The wave function description in Hilbert space cannot by itself tell us which state will be selected for reality. The projection, of the total ray onto a basic ray, multiplied by its complex conjugate projection is the real number probability for the transformation of a quantum potentiality into a classical actuality. The different quantum potentialities, which coherently co-exist in quantum reality, are mutually exclusive in the classical reality of our consciousness. A particle cannot be in two places at the same time in classical reality, but it is so in quantum reality. This point is basic to the so-called measurement problem and to our understanding of what underlies our three-dimensional world.
The wave function is a mathematical tool used in quantum mechanics to describe any physical system. It is a function from a space that maps the possible states of the system into the complex numbers. The laws of quantum mechanics (i.e. the Schrödinger equation) describe how the wave function evolves over time. The values of the wave function are probability amplitudes — complex numbers — the squares of the absolute values of which, give the probability distribution that the system will be in any of the possible states.
Quantum mechanics is a theory of abstract operators (observables) acting on an abstract state space (Hilbert space), where the observables represent physically-observable quantities and the state space represents the possible states of the system under study. Furthermore, each observable corresponds, to the classical idea of a degree of freedom. For instance, the fundamental observables associated with the motion of a single quantum mechanical particle are the position and momentum operators [math]\hat{x}[/math] and [math]\hat{p}[/math].
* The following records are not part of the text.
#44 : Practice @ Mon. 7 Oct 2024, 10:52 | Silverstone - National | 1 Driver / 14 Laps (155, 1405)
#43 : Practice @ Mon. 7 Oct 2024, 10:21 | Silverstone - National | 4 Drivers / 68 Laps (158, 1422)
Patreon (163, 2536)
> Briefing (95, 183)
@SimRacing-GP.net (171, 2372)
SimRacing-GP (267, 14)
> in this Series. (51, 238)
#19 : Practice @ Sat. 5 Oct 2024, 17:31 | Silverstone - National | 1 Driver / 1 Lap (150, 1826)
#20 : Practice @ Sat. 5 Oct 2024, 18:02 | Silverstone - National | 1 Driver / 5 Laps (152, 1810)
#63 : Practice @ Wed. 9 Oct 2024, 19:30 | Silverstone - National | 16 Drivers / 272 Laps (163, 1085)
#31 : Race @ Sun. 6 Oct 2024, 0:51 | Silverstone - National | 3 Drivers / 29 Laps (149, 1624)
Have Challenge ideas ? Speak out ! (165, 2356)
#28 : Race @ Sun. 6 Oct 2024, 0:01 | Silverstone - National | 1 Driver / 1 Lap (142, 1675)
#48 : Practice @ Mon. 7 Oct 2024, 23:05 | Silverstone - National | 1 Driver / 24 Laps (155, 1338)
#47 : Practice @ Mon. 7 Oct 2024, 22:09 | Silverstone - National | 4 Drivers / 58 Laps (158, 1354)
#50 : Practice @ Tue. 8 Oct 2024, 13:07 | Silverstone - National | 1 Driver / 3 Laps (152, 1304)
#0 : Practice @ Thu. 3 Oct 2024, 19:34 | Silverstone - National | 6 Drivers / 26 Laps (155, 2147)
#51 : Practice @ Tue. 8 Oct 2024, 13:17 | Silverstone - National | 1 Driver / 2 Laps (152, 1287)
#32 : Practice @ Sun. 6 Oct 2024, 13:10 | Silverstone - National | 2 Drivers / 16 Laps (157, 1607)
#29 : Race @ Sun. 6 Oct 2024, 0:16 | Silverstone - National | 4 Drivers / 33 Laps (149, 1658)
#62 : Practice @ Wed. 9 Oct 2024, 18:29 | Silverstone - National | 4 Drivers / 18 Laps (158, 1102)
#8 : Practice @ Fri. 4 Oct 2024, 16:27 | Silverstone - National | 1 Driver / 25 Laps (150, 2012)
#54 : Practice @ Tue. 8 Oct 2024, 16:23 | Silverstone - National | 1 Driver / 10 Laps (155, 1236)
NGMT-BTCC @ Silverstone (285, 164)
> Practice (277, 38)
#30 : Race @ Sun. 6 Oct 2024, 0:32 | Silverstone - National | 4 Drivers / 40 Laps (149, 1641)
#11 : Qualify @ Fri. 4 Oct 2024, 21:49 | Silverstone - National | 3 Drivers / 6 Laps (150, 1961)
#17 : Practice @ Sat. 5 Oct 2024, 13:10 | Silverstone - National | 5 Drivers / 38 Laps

The momentum and position wave functions are Fourier transform pairs to within a factor of Planck's constant. Energy and time are another Fourier pair because a state which only exists for a short time cannot have a definite energy. In order to have a definite energy, the frequency of the state needs to be accurately defined, and this requires the state to hang around for many cycles, the reciprocal of the required accuracy. This was clear to many early founders such as Einstein and Niels Bohr because they saw that energy bears the same relation to time as momentum does to space in special relativity.
The probability amplitudes are complex numbers whose modulus squares represent probability or probability density. For example, the values taken by a normalised wave function ψ are amplitudes, since |ψ(x)|2 gives the probability density at position x. Probability amplitudes may also correspond to probabilities of discrete outcomes.